A week or so ago, John Shenberger asked on facebook whether anyone knew how station wagons got their name. At the risk of dating myself, I admitted that I did.
Station wagons were called that because they were marketed to middle-class folks or people who lived out in the sticks — the idea being they would use them to drive down to the railroad station to pick up family members, house guests, luggage and supplies.
I’ve owned a couple of station wagons in my life. Neither of them was used for this purpose.
By the time I started driving, trains and other forms of mass transit had taken a back seat to the almighty automobile. Car manufacturers and highway construction lobbyists had seen to that.
I came up in a generation in which cars and driving became a focal point in our lives. With that in mind, I once set out to write my autobiography around the cars I had owned. I called it “Auto Biography.”
It seemed like a better idea than writing my life story around other things I’d owned — like underwear. Although “Briefs” would have been a catchy title.
Can you imagine plugging a book like that on a talk-show?
“Well, Mr. Oslin, after writing an autobiography based on the underwear you’ve owned, what will you do for a sequel?”
I wrote a few installments for “Auto Biography,” which ran in Hoot, a humor tabloid I published in the ’80s and ’90s. At the time, I owned a 1979 Ford station wagon. I never got around to writing that chapter.
The Ford wagon was one of the most remarkable cars I’d ever owned. I’d inherited it from my brother, who ran over a fire hydrant, took a left turn onto the railroad tracks and run into God knows what else.
It had assorted dents, a mangled front end and a three-gallon ding in the gas tank with the imprint of a fire hydrant. (Miraculously the gas tank never leaked.) It was the same make, model and color as the Family Truckster, the stylized Ford Country Squire wagon made famous in the movie “National Lampoon’s Vacation.”

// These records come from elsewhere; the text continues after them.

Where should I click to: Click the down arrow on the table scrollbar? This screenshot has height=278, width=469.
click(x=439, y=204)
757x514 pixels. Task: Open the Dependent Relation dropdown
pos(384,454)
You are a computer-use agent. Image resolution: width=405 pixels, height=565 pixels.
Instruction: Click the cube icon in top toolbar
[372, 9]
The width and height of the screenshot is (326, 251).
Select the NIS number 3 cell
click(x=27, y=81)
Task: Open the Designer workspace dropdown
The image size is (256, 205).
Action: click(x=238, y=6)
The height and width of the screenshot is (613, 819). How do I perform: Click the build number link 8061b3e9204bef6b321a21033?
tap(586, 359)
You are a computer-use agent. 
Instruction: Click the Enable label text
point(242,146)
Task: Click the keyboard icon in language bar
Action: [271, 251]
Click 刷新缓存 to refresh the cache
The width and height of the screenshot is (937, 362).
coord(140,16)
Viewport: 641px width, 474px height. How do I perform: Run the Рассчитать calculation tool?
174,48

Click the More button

After inheriting the station wagon from my brother, I set out to customize it. I “pimped my ride” as the kids are fond of saying.
It so happened that, while crusing the backroads one night, I found part of a front clip from a Mack truck in a ditch along the road. I thought the Mack insignia and bulldog hood ornament would make a nice addition to the Family Truckster. The clip was made of fiberglass and weighed quite a bit, but I managed to hoist it onto my roof rack.
Whenever I tell this story, the listener insinuates that I stole the body section from an intact truck. That’s not true. I’m not that kind of guy. In fact, I promptly reported the crash from the first pay phone I could find.
The fake woodgrain panels on the Family Truckster looked tacky, so I covered them with camouflage contact paper.
Over time, I added other features including a baby doll arm turn signal. The right turn signal unit was missing when I inherited the car, so I mounted a doll arm on top of the fender and wired a bulb socket inside of it. (I came by the baby doll arm honestly, so don’t even ask.)
In spite of its appearance, the Family Truckster was quite roadworthy. I used it to distribute bundles of my humor publication, so I had to beef up the suspension. I used coil springs from a half-ton pickup truck and installed air shocks in the rear. At one point, the parking brake cable broke. I ordered a replacement from Ford, which apparently was shipped from Deerborn, Mich., by ox cart because it took forever to get to Columbus.
The Family Truckster came closer to passing a safety inspection than any car I’d ever owned. The vehicle inspector got a chuckle out of the Mack bulldog hood ornament and he was pretty impressed with the baby doll arm turn signal. Then he asked to check the parking brake.
Here’s how that conversation went:
“Now I’m going to stand in front of the car and I want you to put on the emergency brake, take the car out of park and slowly take your foot off the brake pedal.”
“You might not want to do that.”
“Because the new brake cable is still a box in the back of the car.”